*** Block opens ***

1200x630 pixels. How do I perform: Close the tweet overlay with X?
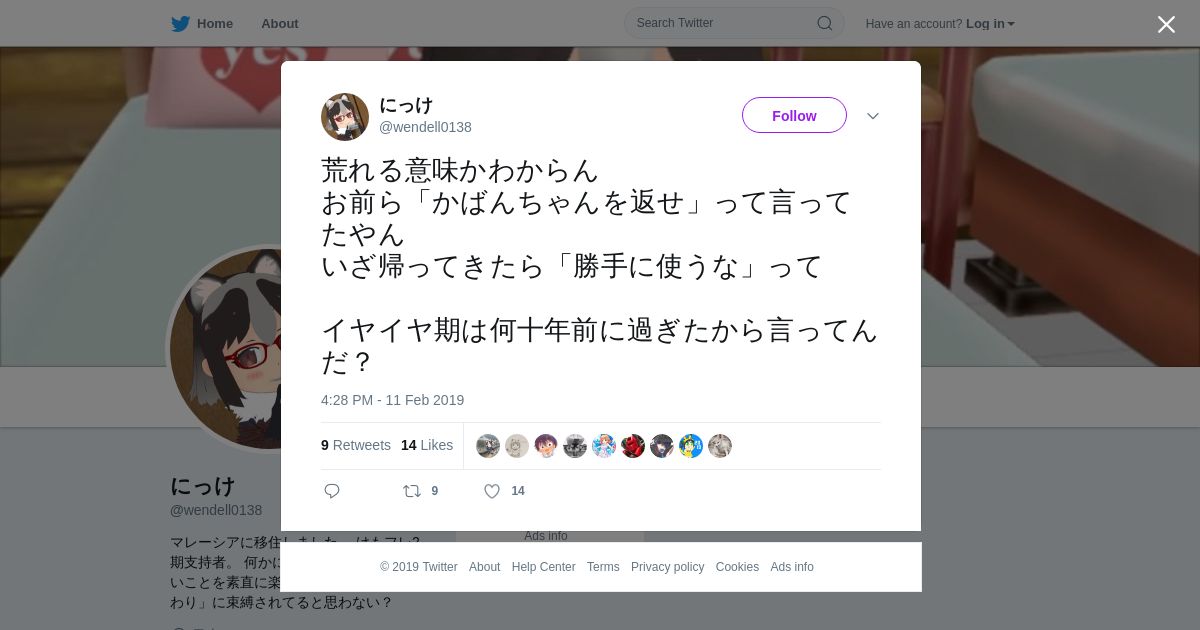point(1166,25)
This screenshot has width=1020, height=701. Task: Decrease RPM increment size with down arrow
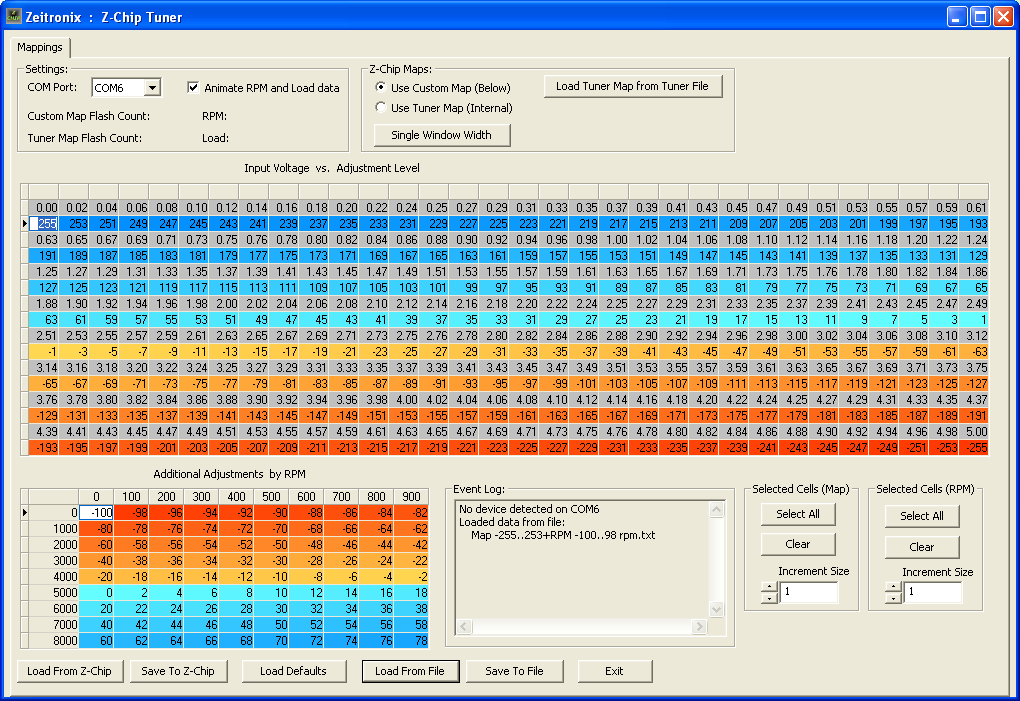tap(893, 598)
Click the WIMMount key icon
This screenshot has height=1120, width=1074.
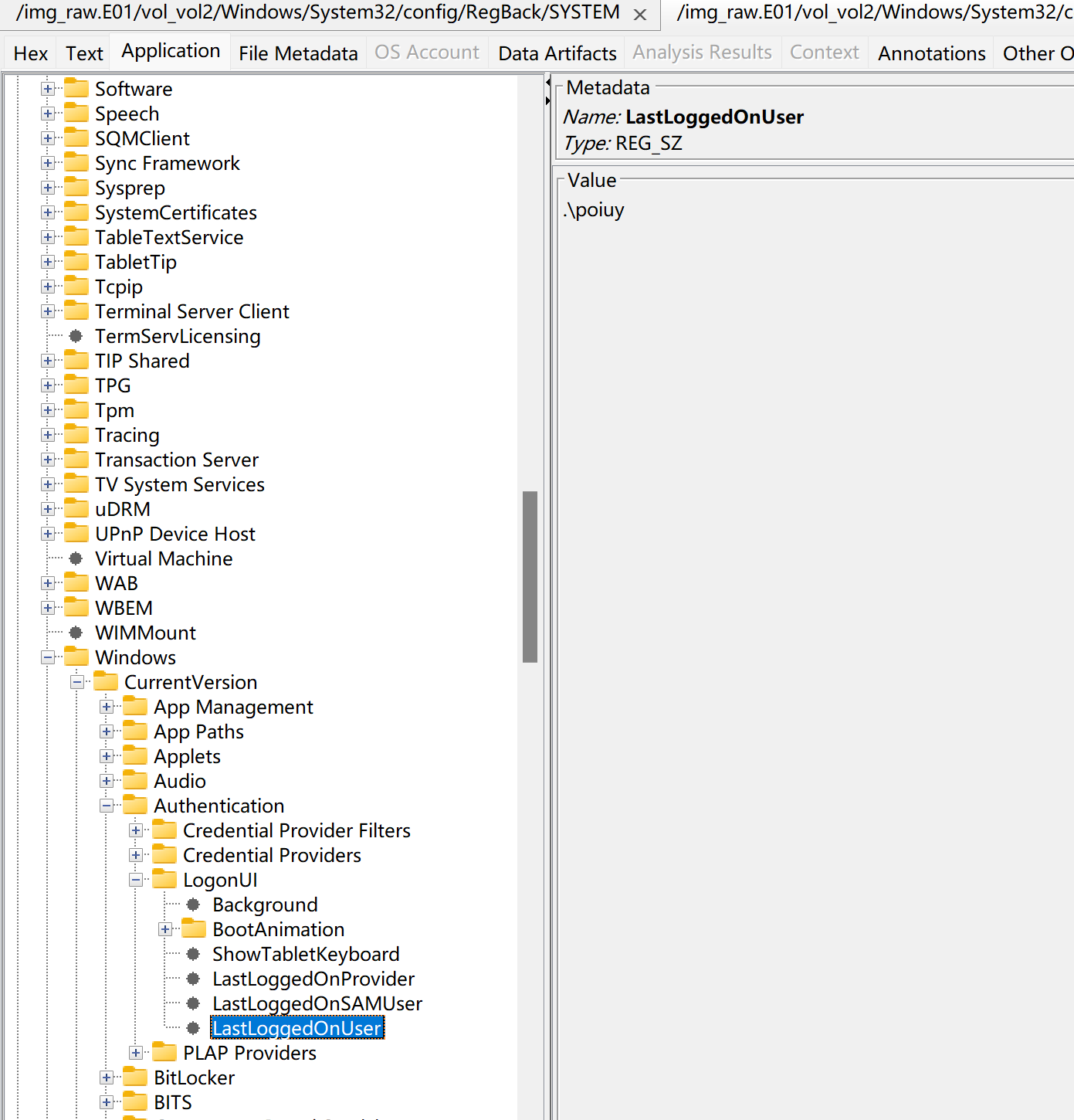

*** Block closes ***

Copy exactly what appears from the line holding "Click the WIMMount key icon" to the end of the material, keeping both end lines. Pictures are not part of the copy.

Click the WIMMount key icon
This screenshot has height=1120, width=1074.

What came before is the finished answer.